**TEXTAUSZUG:**
———

Dezsö Kosztolányi: "Die Abenteuer des Kornél Esti"
Nach dem vor wenigen Jahren ebenfalls
bei Rowohlt erschienenen ersten Band der "Esti-Novellen", "Ein Held seiner
Zeit", wurde Anfang 2006 ein zum Leidwesen des erwartungsvollen Lesers
schmaler Nachfolger mit in den Jahren 1927 bis 1935 entstandenen Kurzgeschichten
veröffentlicht.
Mit dem für den deutschsprachigen Markt gewählten
verheißungsvollen Buchtitel "Die Abenteuer des Kornél Esti" wird freilich
etwas dick aufgetragen, denn "Abenteuer" im eigentlichen Sinn erlebt der
exzentrische Protagonist kaum, was indes keine grundsätzliche Schwäche
darstellt, heißt es doch nicht von ungefähr, die wahren Abenteuer seien im
Kopf.
Ob bzw. inwiefern sich die Überlegung, eleganter Prosa sei ein
Dasein als Ladenhüter vorherbestimmt, hinter der Titelwahl verbirgt, sei
dahingestellt.
Manche der "Abenteuer des Kornél Esti" beflügeln
durchaus des Lesers Fantasie, nicht wenige bewegen sich allerdings inhaltlich
auf mittelmäßigem Niveau. In sprachlicher Hinsicht gibt es freilich nichts zu
beanstanden; Dezsö Kosztolányi verstand sein
Handwerk, und Christina Viragh verdanken wir die wohlklingende
Übersetzung.
23 Episoden auf 187 sparsam bedruckten Seiten umfasst das
aktuelle Druckerzeugnis; "Die Kunst der wahren Lüge, der Umgang mit
schwierigen Zeitgenossen, die Erkenntnis, dass das Ende der Welt ihren Anfang
bedeute, die Frage nach dem einzig echten Glück und nach dem Sinn von Leben und
Tod: der unvergleichliche Kornél Esti gewährt kostbare Einblicke in alle
Bereiche des menschlichen Daseins." (Klappentext; Auszug)

———

**VORLIEGENDES MATERIAL:**
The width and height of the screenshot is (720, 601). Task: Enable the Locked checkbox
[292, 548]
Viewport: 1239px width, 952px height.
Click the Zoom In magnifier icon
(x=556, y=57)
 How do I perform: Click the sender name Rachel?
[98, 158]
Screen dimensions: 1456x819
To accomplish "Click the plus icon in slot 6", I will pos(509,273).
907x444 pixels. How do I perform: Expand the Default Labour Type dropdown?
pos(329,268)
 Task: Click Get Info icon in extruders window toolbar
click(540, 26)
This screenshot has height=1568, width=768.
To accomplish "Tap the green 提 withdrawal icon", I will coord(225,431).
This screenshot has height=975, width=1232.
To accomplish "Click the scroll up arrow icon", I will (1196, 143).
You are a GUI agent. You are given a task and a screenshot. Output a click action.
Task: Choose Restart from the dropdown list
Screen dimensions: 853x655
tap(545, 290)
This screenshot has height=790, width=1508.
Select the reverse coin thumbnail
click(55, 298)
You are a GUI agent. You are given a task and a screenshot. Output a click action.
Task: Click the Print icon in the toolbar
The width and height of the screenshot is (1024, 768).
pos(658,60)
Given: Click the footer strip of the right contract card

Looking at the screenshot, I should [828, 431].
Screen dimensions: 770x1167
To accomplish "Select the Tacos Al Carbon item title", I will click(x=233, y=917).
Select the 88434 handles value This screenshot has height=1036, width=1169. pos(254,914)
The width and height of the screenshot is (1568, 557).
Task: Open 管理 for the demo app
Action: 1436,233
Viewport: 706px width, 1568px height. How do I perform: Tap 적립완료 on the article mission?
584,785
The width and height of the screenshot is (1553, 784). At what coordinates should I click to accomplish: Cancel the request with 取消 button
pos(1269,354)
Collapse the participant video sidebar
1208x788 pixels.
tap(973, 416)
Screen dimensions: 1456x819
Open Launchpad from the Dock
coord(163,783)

———

**WAS ZU TUN IST:**
- A) Nenne alle Zahlen in der Buchbesprechung und gib zu jeder an, worauf sie sich bezieht.
- B) Prüfe anhand der Buchbesprechung, ob diese Aussagen zutreffen: (i) Die Übersetzung stammt von Christina Viragh. (ii) Der Protagonist erlebt viele Abenteuer im eigentlichen Sinn. (iii) An der Sprache des Bandes wird Kritik geübt.
- C) Führe die Buchbesprechung zu Kosztolányis Esti-Geschichten im Anschluss an den Auszug aus dem Klappentext weiter.

**SCHRIFTLICHE ANTWORTEN:**
- A)
2006: Anfang 2006 erschien der Band.
1927 und 1935: In den Jahren 1927 bis 1935 entstanden die Kurzgeschichten.
23: Der Band umfasst 23 Episoden.
187: Der Band hat 187 sparsam bedruckte Seiten.

- B)
(i) Ja: „Christina Viragh verdanken wir die wohlklingende Übersetzung.“
(ii) Nein: „denn "Abenteuer" im eigentlichen Sinn erlebt der exzentrische Protagonist kaum“
(iii) Nein: „In sprachlicher Hinsicht gibt es freilich nichts zu beanstanden“

- C)
Es ist nicht
Sinn und Zweck dieser Besprechung, sämtliche Kurzgeschichten ihrer
Überraschungsmomente zu berauben oder gar, dem Leser durch verfrühte Preisgabe
der Pointen die Lektüre zu verleiden, wohl aber, einen Eindruck der gebotenen
Atmosphäre zu vermitteln.
Esti ist ein zwischen Fremde und Heimat pendelnder,
geselliger Student und Kaffeehausliterat mit großem Bekanntenkreis, er verfügt
über ausgeprägte Beobachtungsgabe, Gespür für bizarre Situationen,
beeindruckende Menschenkenntnis und allergrößte Lust am Fabulieren. Ideale
Voraussetzungen für abwechslungsreiche Unterhaltung.
Als Vorspeise wird
"Omelett à la Woburn" aufgetischt, ein Gericht, welches der von Paris
nach Budapest reisende ebenso hungrige wie abgebrannte Protagonist während eines
Aufenthalts in Zürich notgedrungen in einem Nobellokal bestellt, was ihn in die
Bredouille bringt.
In "Schakale" erörtern Kornél Esti und sein Freund
Pataki nach einem Trinkgelage die Möglichkeiten und Konsequenzen spurlosen
Verschwindens. Die zunächst harmlose Spielerei mit Denkansätzen artet in
abgründige Fantasien aus.
Die anschließende Episode ergründet den Reiz des
unvermittelten Ohrfeigens Wildfremder, die "magische Beziehung" zwischen
möglichen Opfern und frechen Jungen.
"Der Apotheker und er" zeigt Esti
als mitfühlenden, aufmerksamen Beobachter, der einem depressiven
Arzneimittelhändler den Tag durch Vortäuschung sorgfältig ausgesuchter Symptome
versüßt.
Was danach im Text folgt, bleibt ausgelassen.